Thanks, I've now read Baudin and Smith so can review the patch properly.
I'm fine with the overall algorithm, so my comments generally relate to
how the code should best be integrated into libgcc while keeping it
properly machine-mode-generic as far as possible.

I developed two sets of test set by randomly distributing values over
a restricted range and the full range of input values. The current

Are these tests available somewhere?

Support for half, float, double, extended, and long double precision
is included as all are handled with suitable preprocessor symbols in a
single source routine. Since half precision is computed with float
precision as per current libgcc practice, the enhanced algorithm
provides no benefit for half precision and would cost performance.
Therefore half precision is left unchanged.

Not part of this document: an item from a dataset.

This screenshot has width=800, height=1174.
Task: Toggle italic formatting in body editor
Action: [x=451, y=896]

The existing constants for each precision:
float: FLT_MAX, FLT_MIN;
double: DBL_MAX, DBL_MIN;
extended and/or long double: LDBL_MAX, LDBL_MIN
are used for avoiding the more common overflow/underflow cases.

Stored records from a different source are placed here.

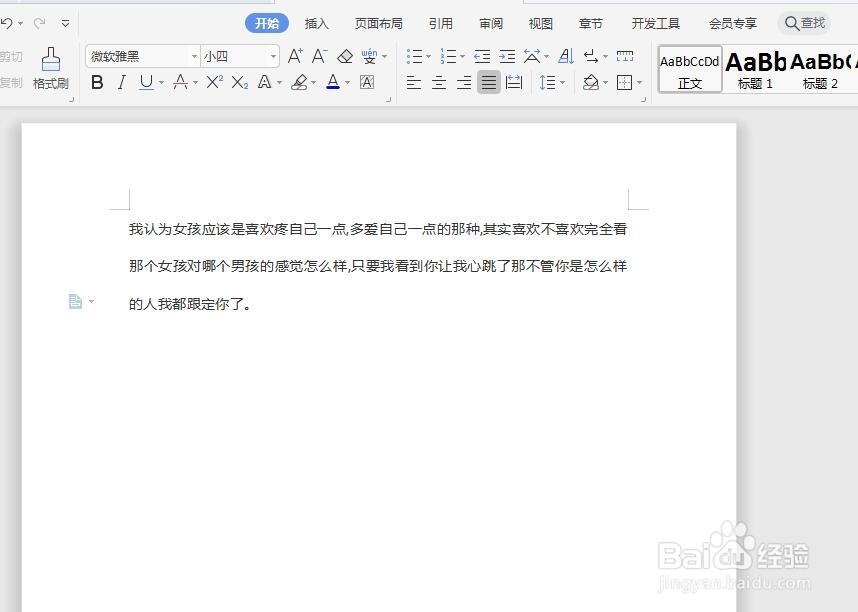Switch to the 插入 ribbon tab
The width and height of the screenshot is (858, 612).
[x=316, y=22]
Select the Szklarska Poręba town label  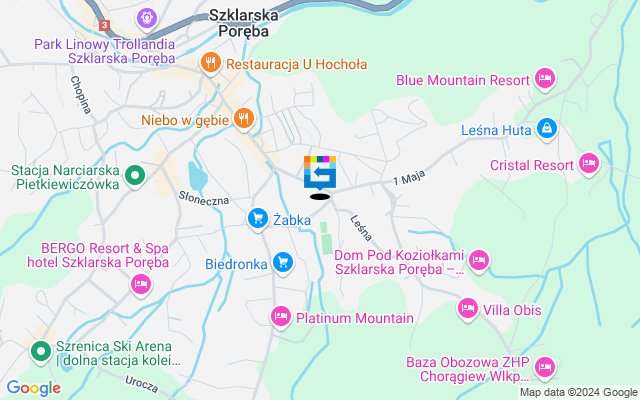click(x=244, y=23)
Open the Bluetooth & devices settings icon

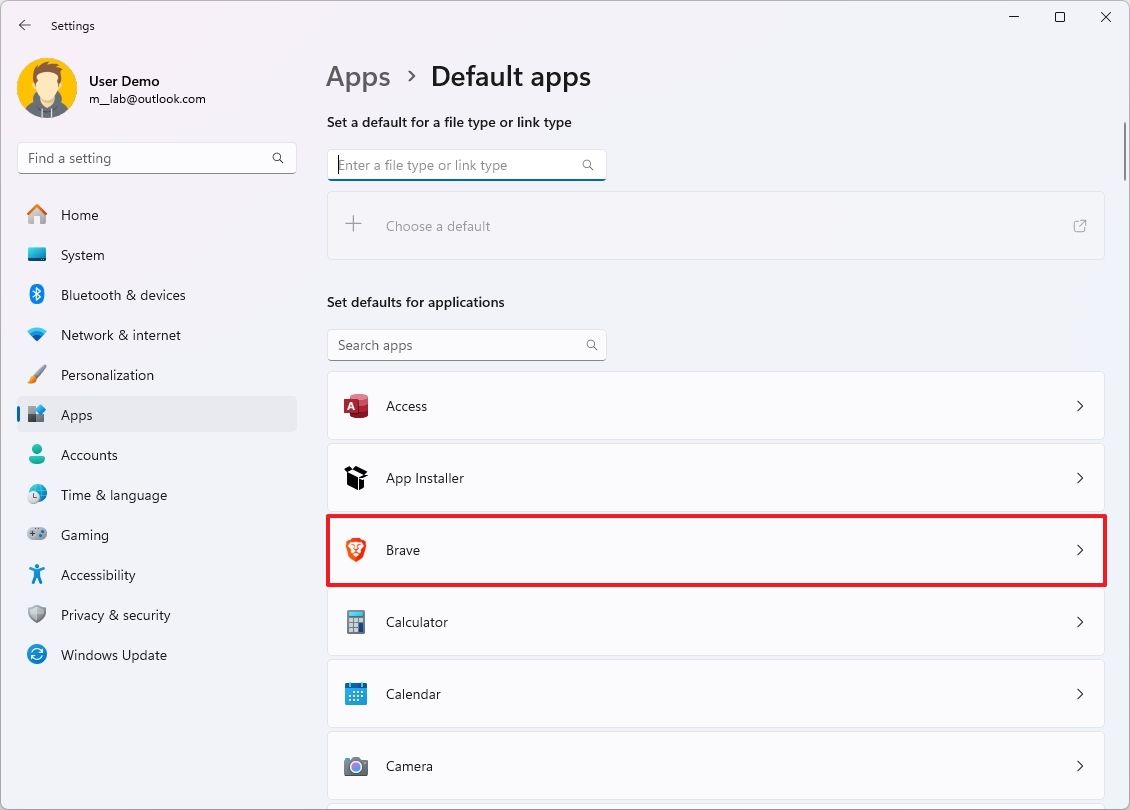coord(36,294)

In general, libgcc code works with modes, not types; hardcoding references
to a particular mapping between modes and types is problematic.  Rather,
the existing code in c-cppbuiltin.c that has a loop over modes should be
extended to provide whatever information is needed, as macros defined for
each machine mode.

   /* For libgcc-internal use only.  */
   if (flag_building_libgcc)
     {
       /* Properties of floating-point modes for libgcc2.c.  */
       opt_scalar_float_mode mode_iter;
       FOR_EACH_MODE_IN_CLASS (mode_iter, MODE_FLOAT)
         {
[...]

For example, that defines macros such as __LIBGCC_DF_FUNC_EXT__ and
__LIBGCC_DF_MANT_DIG__.  The _FUNC_EXT__ definition involves that code
computing a mapping to types.

I'd suggest defining additional macros such as __LIBGCC_DF_MAX__ in the
same code - for each supported floating-point mode.  They can be defined
to __FLT_MAX__ etc. (the predefined macros rather than the ones in
float.h) - the existing code that computes a suffix for functions can be
adjusted so it also computes the string such as "FLT", "DBL", "LDBL",
"FLT128" etc.

(I suggest defining to __FLT_MAX__ rather than to the expansion of
__FLT_MAX__ because that avoids any tricky interactions with the logic to
compute such expansions lazily.  I suggest __FLT_MAX__ rather than the
FLT_MAX name from float.h because that way you avoid any need to define
feature test macros to access names such as FLT128_MAX.)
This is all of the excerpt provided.